Insurance M&A and the “control” brakes

After a lengthy political logjam, the amendment to the Insurance Act 1938 was approved on March 23, 2015 (and made effective from December 26, 2014). The amendment, amongst other changes, increased the foreign investment limit in an insurance company (including insurance intermediaries, such as insurance brokers) from 26 per cent to 49 per cent.

The deal street is now witnessing a fair amount of M&A activity in the insurance sector. In the last three to four months, some foreign partners have completed the stepping up of their shareholding in their existing insurance joint ventures and several more have announced their intention to increase their existing shareholding. Some private equity investments and plans of some insurance companies to tap into capital markets have also been reported.

One key regulatory facet that poses a challenge on deal execution is the newly imposed requirement for insurance companies to be ‘Indian-owned and controlled’. The ownership test is a non-issue given that the foreign shareholding limit is capped at 49 per cent.

However, the requirement for insurance companies to be Indian-controlled throws up new regulatory challenges. Under the amended Insurance Act, ‘control’ has been defined to include ‘the right to appoint a majority of the directors or to control the management or policy decisions including by virtue of their shareholding or management rights or shareholders agreements or voting agreements’.

This requirement didn’t exist under the old regime (when foreign investment was permitted up to 26 per cent) and theoretically, under the old regime, a foreign partner could ‘control’ an Indian insurance company at 26 per cent shareholding. 

What constitutes ‘control’ has long been a contentious issue and different regulatory agencies have considered this from time to time, be it SEBI in the case of Etihad Airways picking up a stake in Jet Airways or the Competition Commission of India in the same matter.

On October 19, 2015, the Insurance Regulatory and Development Authority of India (IRDA) came out with a set of guidelines to elaborate what constitutes ‘Indian control’ (Control Guidelines). For an insurance company to be ‘Indian controlled’, certain rights are required to vest with the Indian partner or be exercised by the board of directors. These include the Indian shareholder having the right to appoint a majority of the non-independent directors on the board.

Other conditions such as a chairman of the board with a casting vote to be appointed by the Indian party and that appointment of key management persons including CEO/Managing Director to be done through the board or by the Indian partner have also been prescribed.

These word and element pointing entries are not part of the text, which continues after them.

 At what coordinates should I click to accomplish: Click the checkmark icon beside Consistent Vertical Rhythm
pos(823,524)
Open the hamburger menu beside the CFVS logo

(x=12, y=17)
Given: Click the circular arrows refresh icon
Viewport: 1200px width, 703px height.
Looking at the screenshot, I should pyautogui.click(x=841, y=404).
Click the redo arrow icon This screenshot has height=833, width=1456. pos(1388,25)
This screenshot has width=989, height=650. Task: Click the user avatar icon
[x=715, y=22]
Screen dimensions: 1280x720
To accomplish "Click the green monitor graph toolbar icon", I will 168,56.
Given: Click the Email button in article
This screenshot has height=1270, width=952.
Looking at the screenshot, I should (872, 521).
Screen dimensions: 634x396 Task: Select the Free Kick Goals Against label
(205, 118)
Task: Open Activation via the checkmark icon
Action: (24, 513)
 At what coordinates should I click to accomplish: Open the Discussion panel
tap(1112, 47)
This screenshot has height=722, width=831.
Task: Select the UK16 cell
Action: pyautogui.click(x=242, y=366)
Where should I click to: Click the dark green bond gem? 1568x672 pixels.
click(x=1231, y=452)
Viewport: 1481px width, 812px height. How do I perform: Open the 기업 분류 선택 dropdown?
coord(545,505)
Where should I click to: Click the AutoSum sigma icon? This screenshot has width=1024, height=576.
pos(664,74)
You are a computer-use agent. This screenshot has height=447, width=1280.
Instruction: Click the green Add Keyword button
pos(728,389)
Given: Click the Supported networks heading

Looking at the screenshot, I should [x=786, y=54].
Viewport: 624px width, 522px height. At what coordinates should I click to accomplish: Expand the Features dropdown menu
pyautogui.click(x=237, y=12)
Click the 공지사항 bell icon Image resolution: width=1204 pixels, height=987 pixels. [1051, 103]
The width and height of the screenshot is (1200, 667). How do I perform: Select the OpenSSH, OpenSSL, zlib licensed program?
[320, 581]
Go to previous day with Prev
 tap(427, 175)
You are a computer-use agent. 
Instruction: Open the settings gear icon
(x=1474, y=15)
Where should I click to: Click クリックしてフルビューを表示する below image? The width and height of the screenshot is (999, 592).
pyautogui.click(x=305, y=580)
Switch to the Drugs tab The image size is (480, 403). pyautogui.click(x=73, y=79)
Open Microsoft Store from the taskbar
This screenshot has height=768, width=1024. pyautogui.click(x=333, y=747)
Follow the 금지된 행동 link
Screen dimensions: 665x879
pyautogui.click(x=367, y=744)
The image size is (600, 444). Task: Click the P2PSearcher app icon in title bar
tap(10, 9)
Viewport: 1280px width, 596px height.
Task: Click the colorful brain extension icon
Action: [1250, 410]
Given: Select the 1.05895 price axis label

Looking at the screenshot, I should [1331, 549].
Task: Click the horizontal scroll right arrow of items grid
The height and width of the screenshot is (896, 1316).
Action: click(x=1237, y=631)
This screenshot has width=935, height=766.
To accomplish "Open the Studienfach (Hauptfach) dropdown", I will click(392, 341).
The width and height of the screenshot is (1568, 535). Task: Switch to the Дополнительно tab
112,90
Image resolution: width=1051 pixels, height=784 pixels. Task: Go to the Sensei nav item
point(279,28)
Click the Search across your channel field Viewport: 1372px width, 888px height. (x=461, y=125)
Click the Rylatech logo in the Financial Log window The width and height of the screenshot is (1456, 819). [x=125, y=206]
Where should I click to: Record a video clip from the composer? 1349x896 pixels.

Further, the Control Guidelines provide that the quorum for any board meetings should include the presence of a majority of the Indian shareholders’ nominee director. In short, the right to take key policy decisions is required to vest with the board of directors or with the Indian partner.

The Control Guidelines also recognise some minority protection rights which a foreign partner could have and would not amount to ‘control’. These include foreign partners having the right to nominate key management persons excluding the CEO (the appointment of such persons is required to be through the board). It is also recognised that the foreign investors’ right to constitute valid quorum for meetings is a protective right and shouldn’t be construed as ‘control’.

An important omission by the regulator in the Control Guidelines has been a lack of clarification on the treatment to ‘reserved matters’ (reserved matters are contractually agreed matters between joint venture partners and the company, on which the company cannot decide without the approval of the shareholding having the veto).

In M&A transactions, it is common for any foreign investor to have this right to be able to protect its investment. We understand that IRDA is likely to permit these veto matters as long as they are in the nature of the ‘minority protection rights’.

However, the absence of any formal clarification by the regulator has created some confusion in the minds of foreign investors as to which rights would be ‘protective’ and which ones would encroach in the ‘control’ territory. Based on an analysis of some recent deals it appears that the veto rights are required to be also made available to the majority Indian shareholder (although, practically the protection may only be required by the minority shareholder).

For foreign investors exploring to invest in this sector, it becomes important to carefully analyse and agree to the contractual terms given that the regulatory regime swings in favour of the Indian partner. Although a set of rights are automatically available to any shareholder under Indian corporate law, through contractual covenants, it should be possible to further increase the safeguards.

These rights could include arrangements such as appointment of a sizeable number of independent directors on the board who will act in the best interest of the company while approving decisions and will not side with any party. Such board composition also appears to be in line with IRDA’s thinking as the regulator has, in its exposure draft on corporate governance guidelines for insurance companies dated February 12, 2016 (which is currently open for public comments), prescribed insurers to have at least three independent directors.

The insurance sector is likely to be among the most active sectors for foreign investment in 2016. As the regulatory regime weighs in favour of the Indian partner, foreign investors should carefully select their rights to ensure they have the necessary contractual protections while ensuring ‘Indian control’ of the company.

Haigreve Khaitan is Partner and Anuj Sah is Associate Partner at Khaitan & Co. Views are personal.